The Savannah area has been subject to substantial land subsidence

resulting from groundwater withdrawals and subsequent decline in hydraulic

head (Davis 1987). This subsidence must be accounted for in order to have a

reliable estimate of relative sea-level rise. However, precise surveys by the

National Ocean Service have shown the Ft. Pulaski gage to be a consistent,

reliable indicator of relative sea-level rise over the period 1940 through 1980

(Davis 1987).

Davis (1987) discussed the extent of land subsidence in Savannah. In his

review, he noted that pumping wells for municipal and industrial water supplies

began in 1887. Water withdrawals were accompanied by artesian head declines

and subsidence. The subsidence was attributed to the settling of fine-grained

sediments in the aquifer, with most of the subsidence occurring after 1933 when

pumping rates were substantially increased. The area of highest pumping and

subsidence identified by Davis (1987) overlaps with the southern portion of the

study area (Figure 1-26).

Based on Davis (1987), potential ground subsidence in the study area

between 1955 and 1975 ranged from approximately 0.049 feet at the northern

end of Argyle and Ursla Islands to more than 0.26 feet near the most downriver

portion of the study area. Subsidence continues at rates of 0.002 to 0.013 feet

per year at these locations (Davis 1987). These rates translate to an additional

0.054 feet of subsidence at the northern end of Argyle and Ursla Islands, and an

additional 0.29 feet of subsidence at the southern end of these islands. In total,

the northern end of the study area has been potentially subjected to 0.10 feet of

subsidence since 1955, with the southern end experiencing a total of 0.55 feet.









Literature Review

Brewer and Grace (1990) characterized oligohaline marsh community

structure in Louisiana. Their study area included distinct vegetative zonation

correlated to distance upriver from the brackish Lake Pontchartrain, with the most

salt tolerant species being found closest to the lake. The vegetative zonation

was not correlated with average soil salinity and was instead attributed to

infrequent, storm-generated salinity pulses that would temporarily raise soil

salinities. The salinity driven upriver by the storm events would attenuate with

distance, resulting in the observed plant zonation. Since the salinity pulses were

temporary, soil salinities would decrease to their former lower levels. Their study

did not address the sediment salinity levels generated by the storm pulses, the

duration of elevated salinity, or the amount of time required for sediment salinities

to drop to their previous levels; however, the salt pulses were characterized as

short-term. Salt tolerant species that temporarily flourished as a result of the salt

pulses would be gradually replaced by less salt tolerant, but more competitive,

species as the time between salt pulses increased; however, the authors

suggested this replacement would occur over a time scale of years or decades,

not seasons.

Howard and Mendelssohn (2000) conducted a greenhouse study of

oligohaline marsh community structure that examined the interaction of salinity

exposure and water depth. A 3-month salinity exposure at 12%o with concurrent

flooding to either 1- or 15-cm resulted in community changes. Changes did not

occur with only 1-month salinity exposure.

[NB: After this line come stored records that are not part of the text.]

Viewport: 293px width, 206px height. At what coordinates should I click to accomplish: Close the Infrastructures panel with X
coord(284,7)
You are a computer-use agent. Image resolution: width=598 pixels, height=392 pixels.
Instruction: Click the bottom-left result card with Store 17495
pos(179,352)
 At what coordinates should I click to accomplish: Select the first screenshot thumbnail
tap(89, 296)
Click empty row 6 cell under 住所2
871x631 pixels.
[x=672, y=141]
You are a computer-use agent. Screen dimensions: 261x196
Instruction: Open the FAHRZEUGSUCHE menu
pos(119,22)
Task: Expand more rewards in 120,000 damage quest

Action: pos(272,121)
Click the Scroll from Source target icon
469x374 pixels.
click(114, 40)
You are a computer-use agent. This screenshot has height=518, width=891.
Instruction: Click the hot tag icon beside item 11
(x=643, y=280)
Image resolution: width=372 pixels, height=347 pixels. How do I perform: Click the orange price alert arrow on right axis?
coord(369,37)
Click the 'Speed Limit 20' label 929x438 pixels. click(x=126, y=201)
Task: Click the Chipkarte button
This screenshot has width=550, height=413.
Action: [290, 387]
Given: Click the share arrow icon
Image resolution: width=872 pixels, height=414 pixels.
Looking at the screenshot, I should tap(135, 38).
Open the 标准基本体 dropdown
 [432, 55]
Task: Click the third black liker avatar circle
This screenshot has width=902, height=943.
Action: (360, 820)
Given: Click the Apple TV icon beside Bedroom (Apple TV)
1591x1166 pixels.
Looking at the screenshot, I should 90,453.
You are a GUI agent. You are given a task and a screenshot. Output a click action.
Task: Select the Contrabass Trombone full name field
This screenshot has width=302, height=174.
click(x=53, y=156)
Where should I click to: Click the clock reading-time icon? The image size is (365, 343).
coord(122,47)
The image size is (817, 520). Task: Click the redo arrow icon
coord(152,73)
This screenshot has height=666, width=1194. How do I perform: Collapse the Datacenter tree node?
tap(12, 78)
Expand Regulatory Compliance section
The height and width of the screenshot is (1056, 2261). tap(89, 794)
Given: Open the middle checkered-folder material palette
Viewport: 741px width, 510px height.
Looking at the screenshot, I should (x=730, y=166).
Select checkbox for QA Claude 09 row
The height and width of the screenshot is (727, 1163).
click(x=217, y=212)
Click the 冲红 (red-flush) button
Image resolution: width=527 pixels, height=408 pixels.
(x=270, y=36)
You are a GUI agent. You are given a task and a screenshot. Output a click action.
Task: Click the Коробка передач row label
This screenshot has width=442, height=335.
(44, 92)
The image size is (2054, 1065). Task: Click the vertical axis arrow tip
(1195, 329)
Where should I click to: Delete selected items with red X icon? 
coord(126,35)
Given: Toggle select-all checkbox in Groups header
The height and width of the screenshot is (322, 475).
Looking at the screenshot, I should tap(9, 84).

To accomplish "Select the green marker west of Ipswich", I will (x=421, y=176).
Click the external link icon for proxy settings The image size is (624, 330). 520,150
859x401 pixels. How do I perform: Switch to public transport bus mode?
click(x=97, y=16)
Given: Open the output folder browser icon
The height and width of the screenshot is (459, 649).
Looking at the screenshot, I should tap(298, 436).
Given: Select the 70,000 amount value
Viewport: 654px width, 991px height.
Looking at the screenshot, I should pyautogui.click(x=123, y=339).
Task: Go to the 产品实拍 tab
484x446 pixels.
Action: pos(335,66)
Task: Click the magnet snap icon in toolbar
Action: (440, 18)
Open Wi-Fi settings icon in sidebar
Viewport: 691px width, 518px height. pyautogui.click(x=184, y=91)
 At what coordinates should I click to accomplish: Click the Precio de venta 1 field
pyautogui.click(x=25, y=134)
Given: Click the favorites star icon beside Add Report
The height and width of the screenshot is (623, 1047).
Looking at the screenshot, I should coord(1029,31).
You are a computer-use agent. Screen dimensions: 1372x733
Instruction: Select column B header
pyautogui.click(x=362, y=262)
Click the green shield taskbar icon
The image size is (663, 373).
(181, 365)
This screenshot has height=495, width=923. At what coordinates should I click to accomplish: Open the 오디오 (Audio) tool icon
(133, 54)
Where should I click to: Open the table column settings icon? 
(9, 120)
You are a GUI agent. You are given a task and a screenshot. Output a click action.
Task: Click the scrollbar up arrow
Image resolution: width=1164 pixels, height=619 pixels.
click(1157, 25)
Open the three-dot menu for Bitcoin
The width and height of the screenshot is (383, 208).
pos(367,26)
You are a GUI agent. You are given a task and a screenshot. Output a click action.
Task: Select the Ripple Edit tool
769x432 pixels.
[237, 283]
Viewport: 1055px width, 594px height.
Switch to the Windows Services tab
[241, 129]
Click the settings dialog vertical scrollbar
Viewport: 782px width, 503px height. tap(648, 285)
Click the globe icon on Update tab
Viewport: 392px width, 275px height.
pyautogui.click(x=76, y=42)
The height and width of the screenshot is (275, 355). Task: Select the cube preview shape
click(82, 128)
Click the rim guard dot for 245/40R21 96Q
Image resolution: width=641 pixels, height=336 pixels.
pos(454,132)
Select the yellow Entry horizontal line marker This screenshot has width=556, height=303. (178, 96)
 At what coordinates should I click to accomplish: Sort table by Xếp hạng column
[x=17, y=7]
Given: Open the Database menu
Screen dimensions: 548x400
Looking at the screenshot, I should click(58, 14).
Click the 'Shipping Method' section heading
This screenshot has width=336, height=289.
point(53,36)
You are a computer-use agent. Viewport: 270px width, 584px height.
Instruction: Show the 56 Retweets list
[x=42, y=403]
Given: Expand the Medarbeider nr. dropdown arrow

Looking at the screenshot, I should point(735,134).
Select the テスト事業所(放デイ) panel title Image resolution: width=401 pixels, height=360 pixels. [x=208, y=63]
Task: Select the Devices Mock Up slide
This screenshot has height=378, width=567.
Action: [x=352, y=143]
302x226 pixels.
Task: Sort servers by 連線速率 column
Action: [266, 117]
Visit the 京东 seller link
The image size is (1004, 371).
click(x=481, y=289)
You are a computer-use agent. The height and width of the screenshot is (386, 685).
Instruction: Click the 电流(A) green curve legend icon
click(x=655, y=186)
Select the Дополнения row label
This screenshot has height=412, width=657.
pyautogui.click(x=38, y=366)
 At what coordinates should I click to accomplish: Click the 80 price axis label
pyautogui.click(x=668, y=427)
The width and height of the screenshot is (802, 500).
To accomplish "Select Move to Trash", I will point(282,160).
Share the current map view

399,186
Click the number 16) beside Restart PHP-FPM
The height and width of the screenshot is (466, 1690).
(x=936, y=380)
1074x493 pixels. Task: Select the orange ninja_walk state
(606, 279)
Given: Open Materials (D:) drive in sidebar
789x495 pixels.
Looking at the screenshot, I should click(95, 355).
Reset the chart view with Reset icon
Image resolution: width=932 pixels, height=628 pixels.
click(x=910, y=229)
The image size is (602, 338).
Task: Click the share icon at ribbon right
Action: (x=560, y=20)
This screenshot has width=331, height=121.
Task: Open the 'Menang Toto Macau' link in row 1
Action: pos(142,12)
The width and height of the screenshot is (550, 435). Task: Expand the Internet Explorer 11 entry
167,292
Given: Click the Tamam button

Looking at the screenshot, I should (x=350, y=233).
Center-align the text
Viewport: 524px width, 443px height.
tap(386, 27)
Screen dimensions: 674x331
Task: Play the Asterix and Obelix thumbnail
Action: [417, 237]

Perry and Hershner (1999) studied temporal shifts in vegetative

dominance over a 14-year period in tidal freshwater marshes on Chesapeake

Bay. Average yearly salinity at the site was approximately 0.45%o and ranged

from 0 to 7%o. The study found an increase in oligohaline-associated species,

particularly Spartina cynosuroides. An increase in oligohaline conditions was

attributed to a relative sea-level rise of 4 mm per year. Perry and Hershner

(1999) cited the need for studies on the inundation frequency and salt tolerance

of individual species in order to predict the rate at which community changes

would occur in response to increasing salinity.

Pearlstine et al. (1990), Latham (1990), Latham et al. (1991), Latham et al.

(1994) reported various aspects of a previous vegetation study of the tidal

freshwater and brackish marshes of the Savannah National Wildlife Refuge. This

study, most comprehensively described in Pearlstine et al. (1990) and Latham

(1990), examined the effects of tide gate operation on marsh vegetation

distributions along the salinity gradient on the Little Back River and Back River.

According to this study, tidal freshwater marshes existed downriver to the tide

gate and were replaced by brackish vegetation assemblages as a result of tide

gate operation. The study was initiated in 1985, 8 years after the tide gate began

to operate in 1977, and found the existing vegetation distributions to be

correlated with sediment salinity, distance from river channels and tidal creeks,

and ground elevation. The goal of the study was to predict vegetation changes

that would occur after removal of the tide gate and the subsequent return of

sediment salinity to levels conducive to the reestablishment of tidal freshwater









marsh. The study concluded that reestablishment of tidal freshwater marsh

would occur rapidly after sediment salinities decreased to below 0.5%o.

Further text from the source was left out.